You tasted like India
the night we cooked dinner
in your linoleum tiled kitchen
famished from a long day
on campus. We rode
in the back of a blue bus
discussing Montgomery and youth
privilege.
We grew
frustrated . You ran
your fingers through
the beginnings of an afro.
A tear sluiced bronze
powder clinging to the day’s
oil on my cheek .
We grew
frustrated at each other
at the times
at ourselves
for never being able to figure out
freedom.
[[free write for 15 minutes]]
I didn’t know what to expect when I started the program. Here I was still trying to figure out why UCLA would even admit me - a quarter had gone by and I hadn’t come up with a single good reason - now people were telling me I had the potential to exceed in grad school? “It must be because I look good on paper, I told myself.”
The morning of orientation I felt awkward – like everyone here had been thinking about their roles as future scholars their entire lives and somehow I had just happened upon this opportunity. Sure, I had an idea that I wanted to get a Ph.D. and it was simply that – an idea. I had no clue what that would look like in real life, what it would mean, what the practicality of grad school prep was. I knew one thing though – that up until this point my quest for a doctorate was purely superficial. “I want to get a PhD so that little mixed girls can look up to me and say ‘Hey I can be pretty and use my brain… I don’t have to choose’.” I wanted to get a PhD so I could convince my little sister that being educated was more important than being a socialite or being a girlfriend. I wanted to get a PhD because I didn’t want my smart ass little brother to show me up.

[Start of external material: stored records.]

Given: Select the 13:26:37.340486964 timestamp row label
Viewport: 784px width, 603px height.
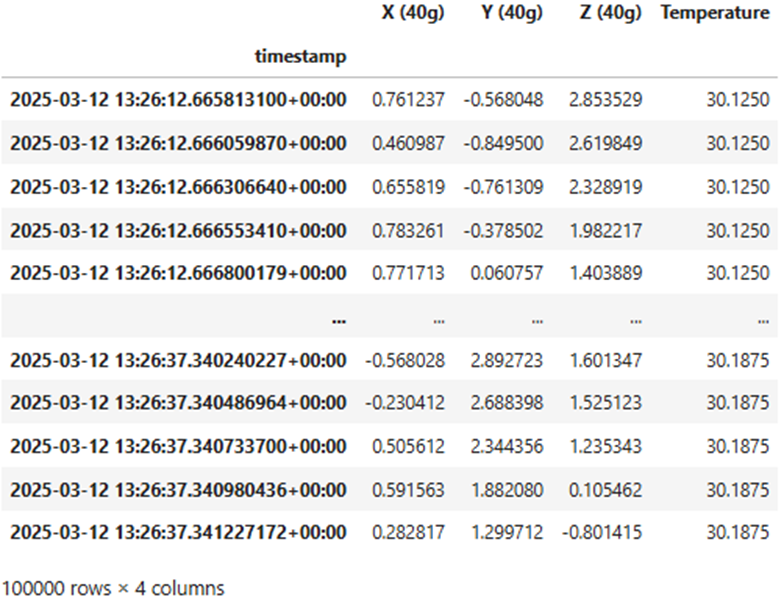Looking at the screenshot, I should tap(178, 403).
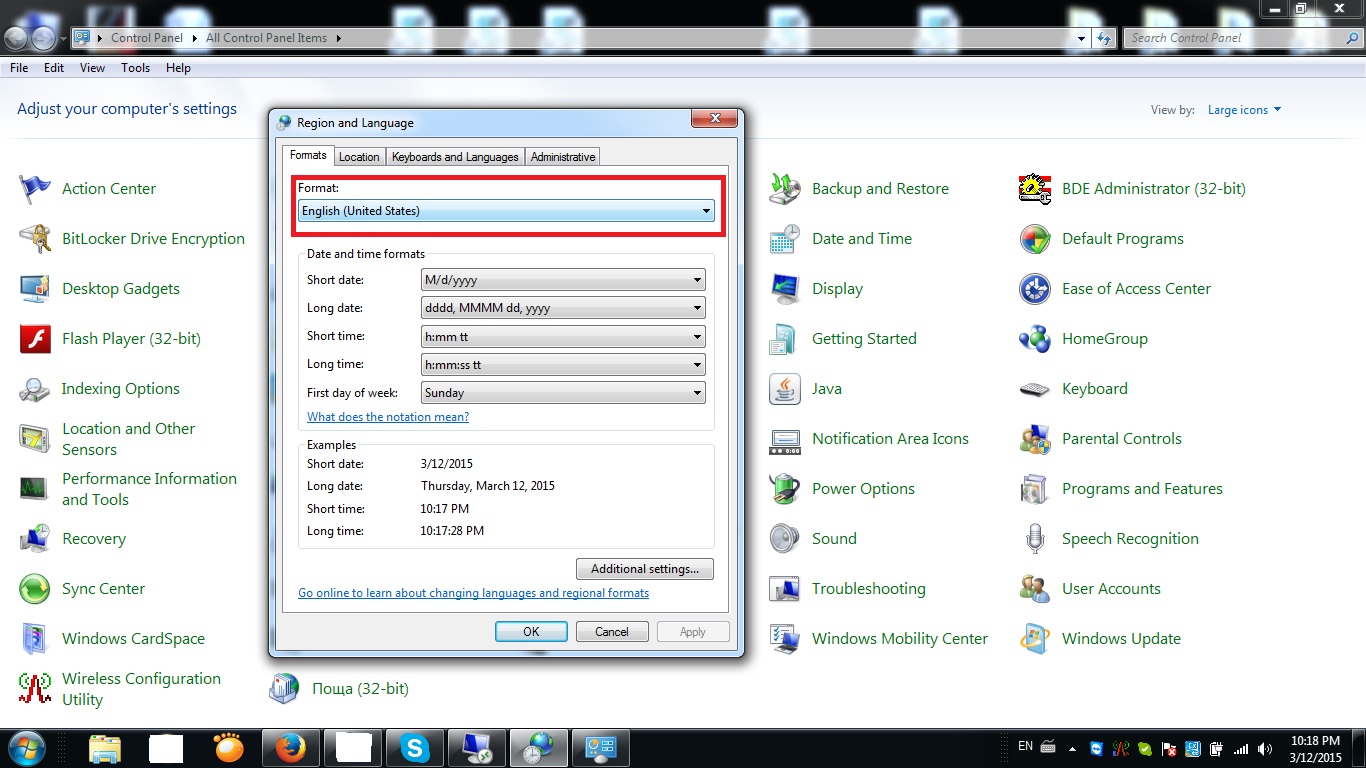Open the Action Center flag icon
The width and height of the screenshot is (1366, 768).
pyautogui.click(x=35, y=189)
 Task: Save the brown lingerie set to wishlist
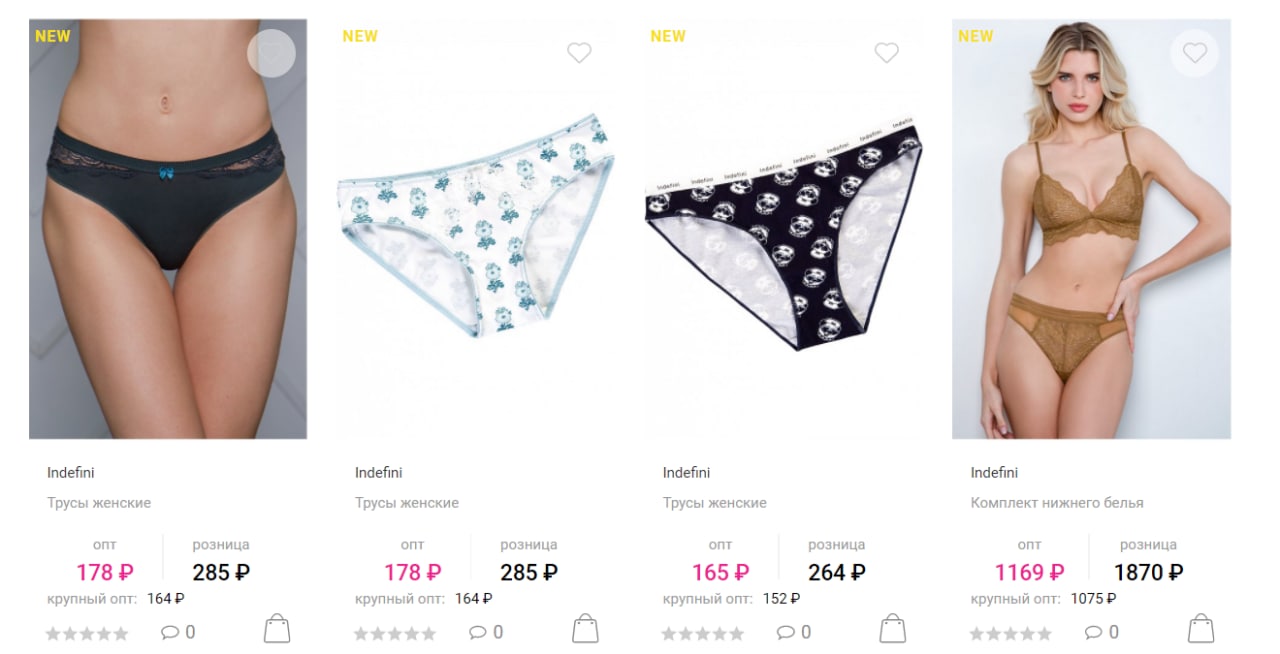[1195, 54]
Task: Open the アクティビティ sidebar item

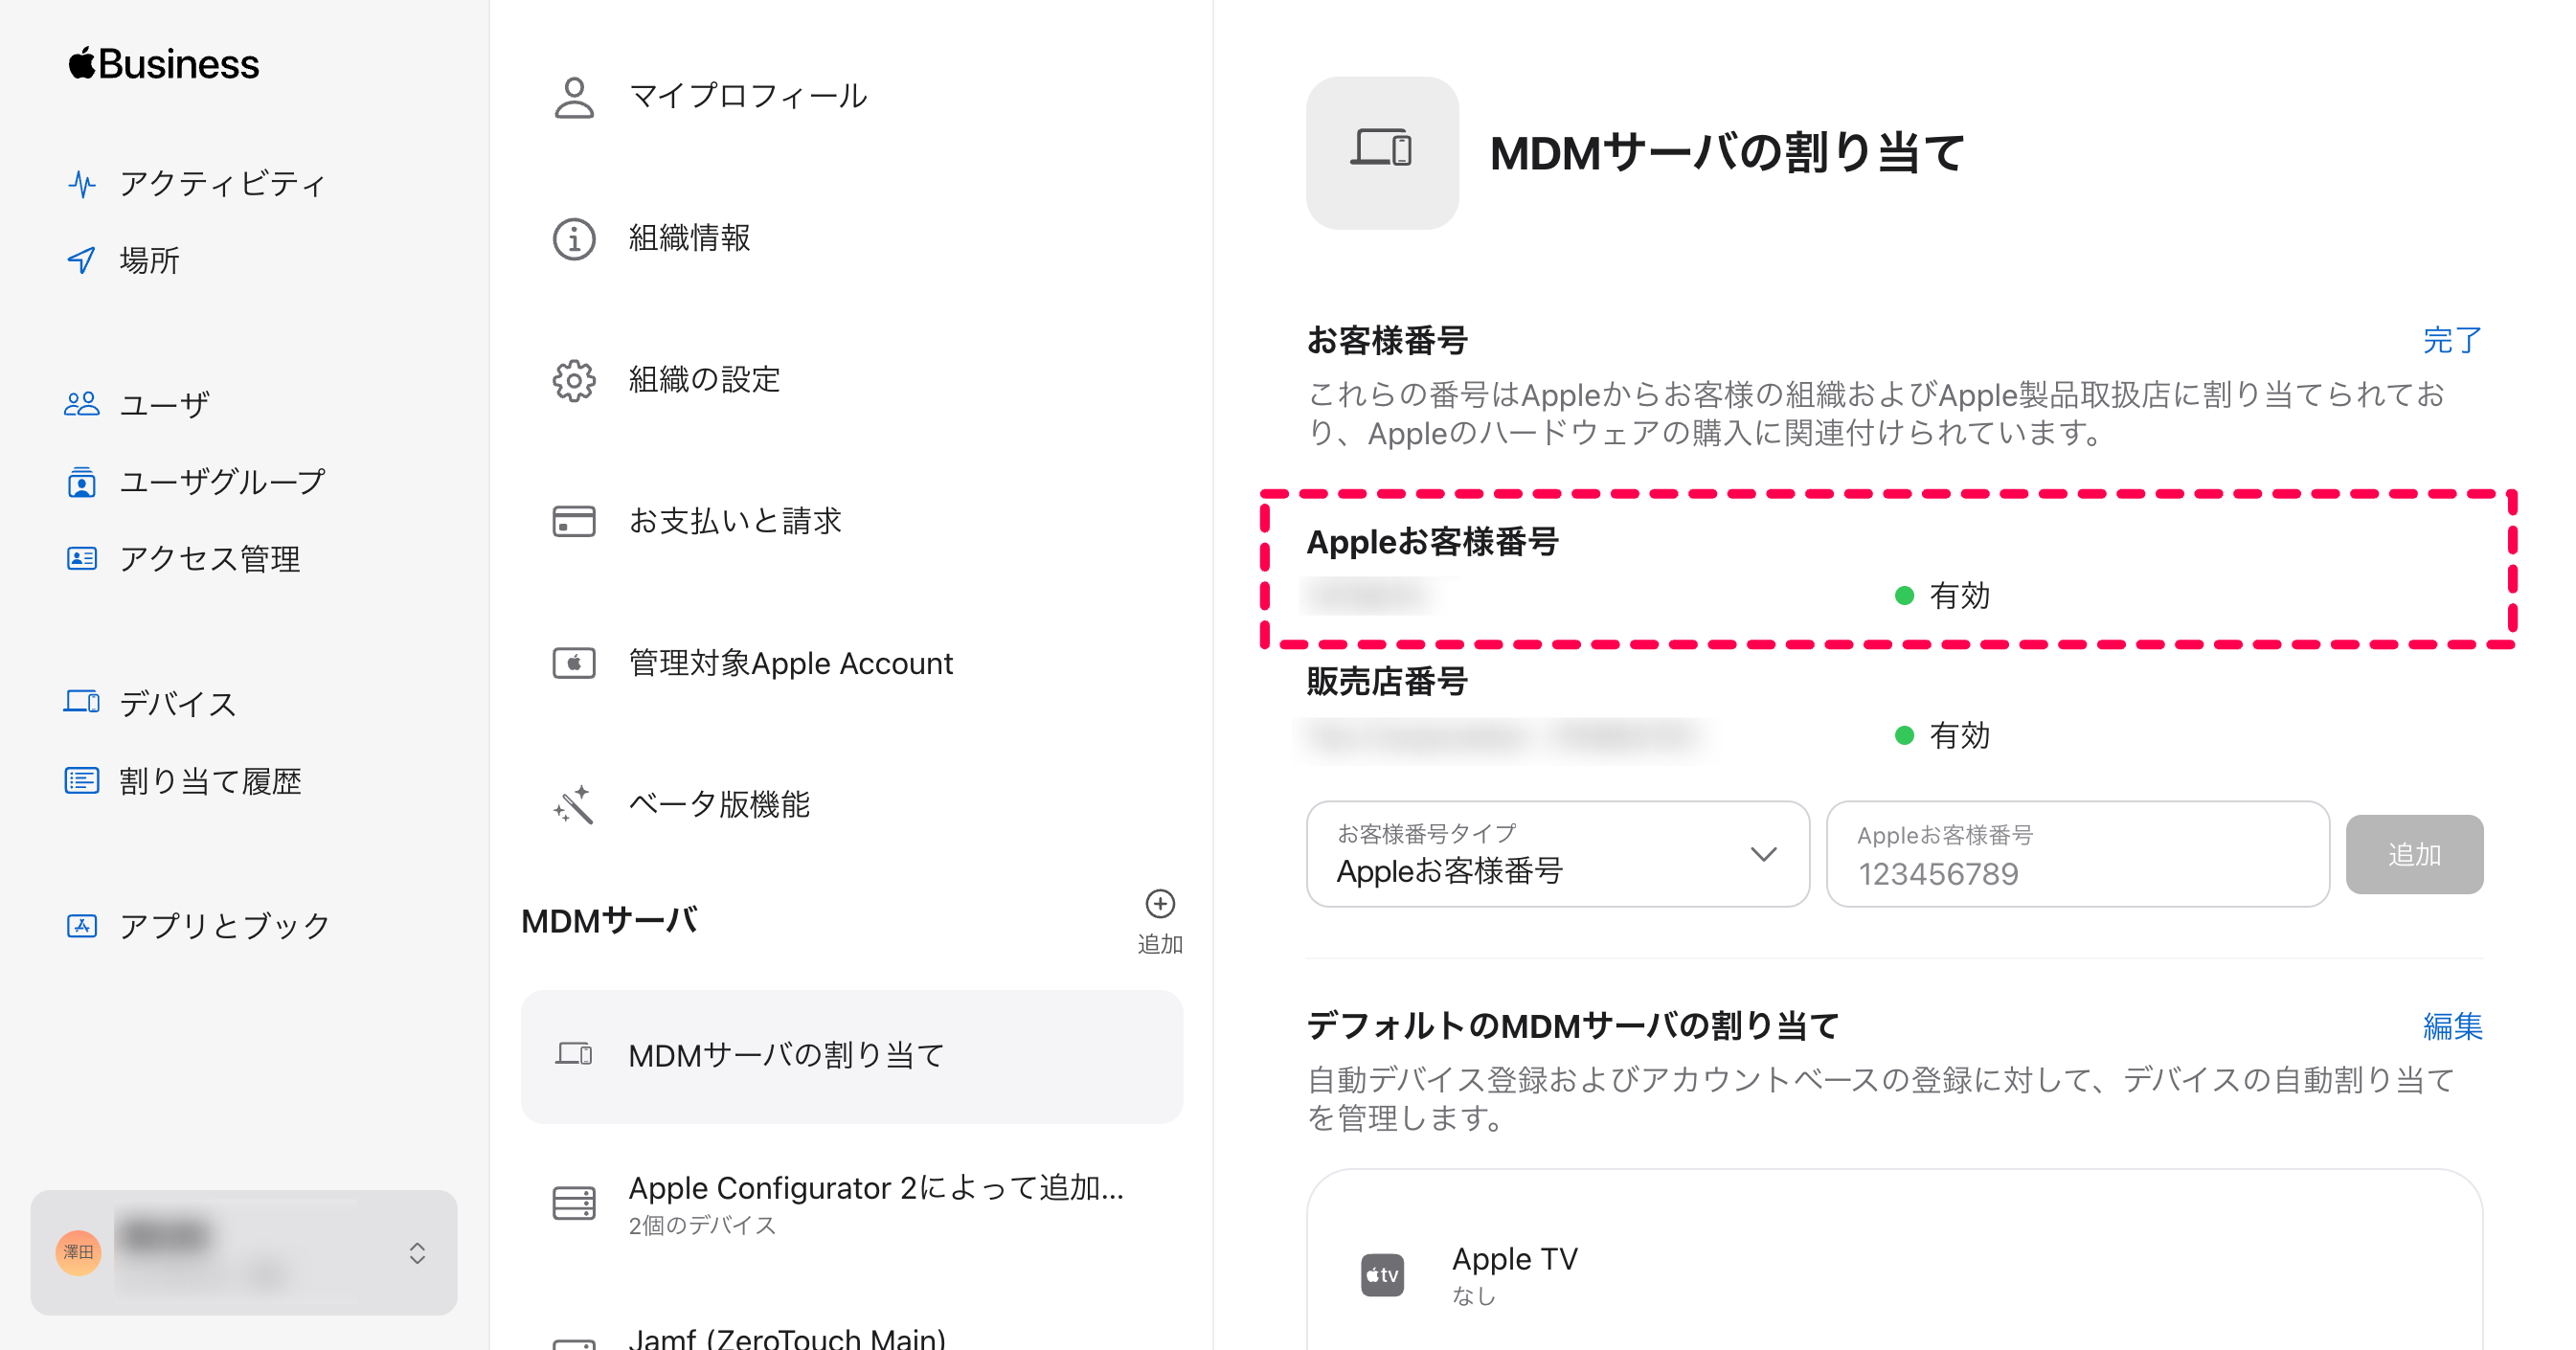Action: point(196,183)
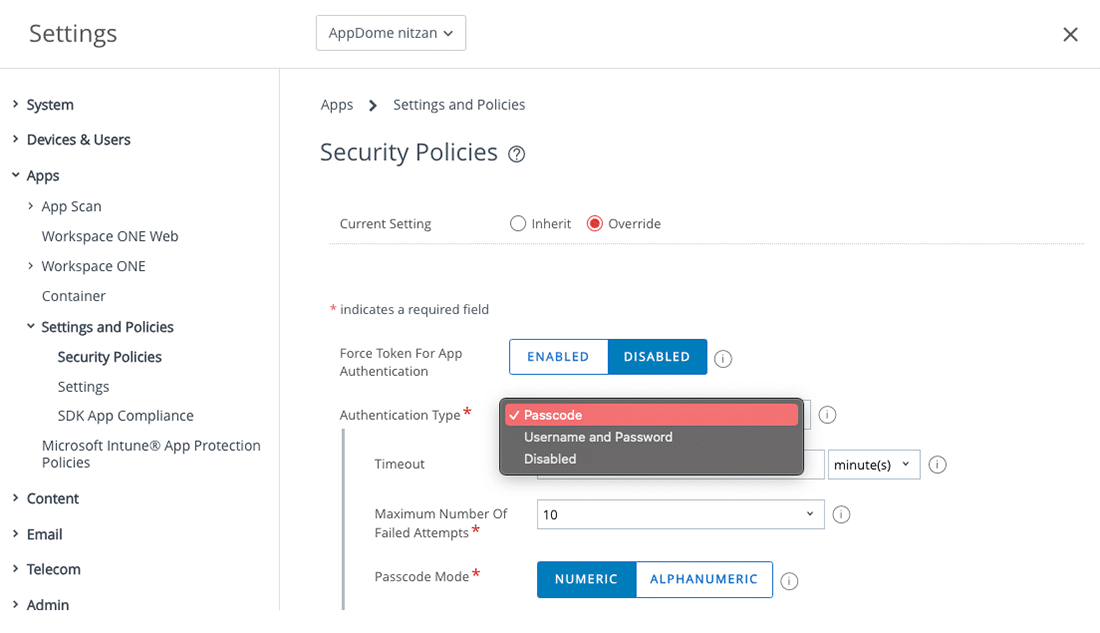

But oh how my perspective has changed. Quickly after the first reading that was assigned to us (An essay by Yosso… and of course everyone in my cohort except I knew who Yosso was), those topical layers of my desire started to wash away. I was surprised to find that there was indeed substance underneath. Perhaps there was a bigger reason why I was drawn to this experience of learning and exploring gaps in collective knowledge. I hadn’t thought about it, but was just sitting there waiting for me to discover it. Never had it occurred to me that passion could be translated into changing the way people think about complex issues and understand themselves and the world around them. And here I was in a prime position to do just that.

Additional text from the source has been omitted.